Let’s recall some concepts. Let $G$ be a finite group. A (complex) representation of $G$ is a pair $(\rho, V)$ where $V$ is a vector space over $\C$ and $\rho: G \to GL(V)$ is a group homomorphism. Let $(\rho_1, V_1)$ and $(\rho_2, V_2)$ be representations of $G$, a $G$-morphism, or simply a morphism, between these two representations is a linear map $\varphi: V_1 \to V_2$ such that for any $g \in G$ and $v \in V_1$, $\varphi(\rho_1(g)v) = \rho_2(g)\varphi(v).$ Then $\mathrm{Hom}_G(\rho_1, \rho_2)$, the set of morphisms between $\rho_1$ and $\rho_2$, is a vector space over $\C$. A representation $(\rho, V)$ is irreducible, if there is no proper subspace $W \subset V$, such that $\rho(g)w \in W$ for any $g \in G$ and $w \in W$. Between irreducible representations, we have Schur’s lemma.

Theorem 1 (Schur’s lemma).
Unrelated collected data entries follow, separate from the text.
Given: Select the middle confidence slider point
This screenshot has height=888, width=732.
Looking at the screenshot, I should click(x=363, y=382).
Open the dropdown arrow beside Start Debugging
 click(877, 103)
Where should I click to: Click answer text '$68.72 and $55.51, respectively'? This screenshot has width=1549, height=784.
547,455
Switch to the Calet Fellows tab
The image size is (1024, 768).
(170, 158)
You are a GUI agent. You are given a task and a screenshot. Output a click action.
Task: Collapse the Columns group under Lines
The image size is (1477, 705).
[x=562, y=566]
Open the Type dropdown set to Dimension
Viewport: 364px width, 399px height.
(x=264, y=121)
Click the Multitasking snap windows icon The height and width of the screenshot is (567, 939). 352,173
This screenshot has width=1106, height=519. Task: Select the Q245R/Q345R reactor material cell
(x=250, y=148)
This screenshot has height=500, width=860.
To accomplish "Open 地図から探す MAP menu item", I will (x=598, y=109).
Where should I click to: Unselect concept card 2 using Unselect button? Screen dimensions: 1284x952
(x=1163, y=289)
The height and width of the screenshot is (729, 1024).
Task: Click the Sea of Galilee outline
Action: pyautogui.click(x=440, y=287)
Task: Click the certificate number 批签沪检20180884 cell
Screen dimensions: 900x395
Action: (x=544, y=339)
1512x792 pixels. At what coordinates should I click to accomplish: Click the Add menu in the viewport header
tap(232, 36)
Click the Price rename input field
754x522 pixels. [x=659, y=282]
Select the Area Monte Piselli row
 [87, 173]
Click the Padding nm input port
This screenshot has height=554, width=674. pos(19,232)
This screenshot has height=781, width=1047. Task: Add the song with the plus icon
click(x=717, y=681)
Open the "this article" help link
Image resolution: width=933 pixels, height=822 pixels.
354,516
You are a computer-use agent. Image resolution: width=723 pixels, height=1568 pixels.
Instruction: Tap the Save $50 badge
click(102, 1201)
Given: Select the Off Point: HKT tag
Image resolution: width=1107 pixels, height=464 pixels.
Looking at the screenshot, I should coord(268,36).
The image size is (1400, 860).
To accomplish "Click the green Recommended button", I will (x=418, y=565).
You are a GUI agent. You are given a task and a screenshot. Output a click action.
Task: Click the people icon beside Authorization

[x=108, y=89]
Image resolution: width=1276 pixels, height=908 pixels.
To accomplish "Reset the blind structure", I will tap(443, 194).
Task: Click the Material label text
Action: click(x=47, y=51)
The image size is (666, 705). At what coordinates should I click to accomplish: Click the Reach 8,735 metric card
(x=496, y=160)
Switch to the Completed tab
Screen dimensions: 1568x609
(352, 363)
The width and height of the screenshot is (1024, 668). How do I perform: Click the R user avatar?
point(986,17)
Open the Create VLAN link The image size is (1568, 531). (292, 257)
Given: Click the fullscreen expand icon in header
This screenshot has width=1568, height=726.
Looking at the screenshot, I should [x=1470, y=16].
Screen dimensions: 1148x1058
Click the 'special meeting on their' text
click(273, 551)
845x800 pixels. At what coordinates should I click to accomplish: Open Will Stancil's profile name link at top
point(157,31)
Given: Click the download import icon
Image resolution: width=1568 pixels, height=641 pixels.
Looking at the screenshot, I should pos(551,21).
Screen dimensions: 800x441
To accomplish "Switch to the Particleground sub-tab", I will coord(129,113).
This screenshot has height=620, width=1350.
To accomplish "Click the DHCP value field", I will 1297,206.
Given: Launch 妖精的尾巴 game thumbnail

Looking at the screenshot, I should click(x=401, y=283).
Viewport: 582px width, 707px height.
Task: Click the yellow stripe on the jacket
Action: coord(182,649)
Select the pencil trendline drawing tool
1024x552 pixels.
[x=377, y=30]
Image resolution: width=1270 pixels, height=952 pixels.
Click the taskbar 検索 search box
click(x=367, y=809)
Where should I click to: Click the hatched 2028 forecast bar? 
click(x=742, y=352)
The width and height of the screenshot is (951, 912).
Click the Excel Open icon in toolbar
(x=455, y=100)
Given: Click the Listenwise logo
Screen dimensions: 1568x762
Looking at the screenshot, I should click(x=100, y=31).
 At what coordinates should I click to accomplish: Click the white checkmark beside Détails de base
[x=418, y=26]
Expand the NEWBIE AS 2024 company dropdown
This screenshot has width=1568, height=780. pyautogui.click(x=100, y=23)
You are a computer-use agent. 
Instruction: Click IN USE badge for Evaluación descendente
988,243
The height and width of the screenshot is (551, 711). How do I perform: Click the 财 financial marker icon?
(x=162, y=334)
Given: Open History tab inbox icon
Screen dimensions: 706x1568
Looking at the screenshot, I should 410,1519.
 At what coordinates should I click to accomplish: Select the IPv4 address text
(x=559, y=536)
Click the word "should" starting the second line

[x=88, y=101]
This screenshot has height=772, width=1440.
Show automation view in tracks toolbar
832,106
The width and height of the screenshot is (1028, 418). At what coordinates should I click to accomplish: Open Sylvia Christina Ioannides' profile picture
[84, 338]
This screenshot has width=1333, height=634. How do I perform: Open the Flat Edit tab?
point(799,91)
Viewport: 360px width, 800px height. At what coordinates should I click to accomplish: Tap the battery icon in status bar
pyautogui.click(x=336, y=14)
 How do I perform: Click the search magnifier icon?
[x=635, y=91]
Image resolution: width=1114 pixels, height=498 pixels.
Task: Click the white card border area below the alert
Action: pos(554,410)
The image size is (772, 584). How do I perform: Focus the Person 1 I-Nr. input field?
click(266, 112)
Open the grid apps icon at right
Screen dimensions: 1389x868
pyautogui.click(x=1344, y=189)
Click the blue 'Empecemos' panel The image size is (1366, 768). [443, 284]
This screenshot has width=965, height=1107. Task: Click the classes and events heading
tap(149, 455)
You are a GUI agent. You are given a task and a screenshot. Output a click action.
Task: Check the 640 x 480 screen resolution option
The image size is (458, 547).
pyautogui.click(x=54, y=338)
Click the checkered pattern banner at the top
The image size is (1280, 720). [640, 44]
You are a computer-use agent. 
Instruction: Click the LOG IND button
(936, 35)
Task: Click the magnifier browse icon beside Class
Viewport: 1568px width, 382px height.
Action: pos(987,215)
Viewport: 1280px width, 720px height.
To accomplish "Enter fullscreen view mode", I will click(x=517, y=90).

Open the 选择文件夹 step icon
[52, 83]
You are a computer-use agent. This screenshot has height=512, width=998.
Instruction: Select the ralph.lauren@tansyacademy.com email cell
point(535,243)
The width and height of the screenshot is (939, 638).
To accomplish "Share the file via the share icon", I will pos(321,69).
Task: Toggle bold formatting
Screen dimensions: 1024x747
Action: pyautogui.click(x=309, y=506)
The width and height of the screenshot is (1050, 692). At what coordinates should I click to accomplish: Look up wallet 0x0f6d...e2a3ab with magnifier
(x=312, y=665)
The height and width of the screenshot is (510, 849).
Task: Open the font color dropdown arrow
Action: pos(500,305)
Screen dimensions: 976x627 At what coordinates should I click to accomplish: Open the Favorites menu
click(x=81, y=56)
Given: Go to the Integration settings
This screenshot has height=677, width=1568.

Let $\rho_1$ and $\rho_2$ be irreducible representations of $G$. Then $\begin{equation*} \mathrm{Hom}_G(\rho_1, \rho_2) \cong \left\{ \begin{array}{ll} \C, & \text{ if } \rho_1 \cong \rho_2; \\ 0, & \text{ otherwise.} \end{array} \right. \end{equation*}$

It’s well known that $G$ is semisimple, i.e., any representation of $G$ decomposes into a direct sum of irreducible representations. A representation $(\rho, V)$ of $G$ is called multiplicity free, if any irreducible representation appearing in the decomposition of $(\rho, V)$ appears exactly once, up to isomorphism.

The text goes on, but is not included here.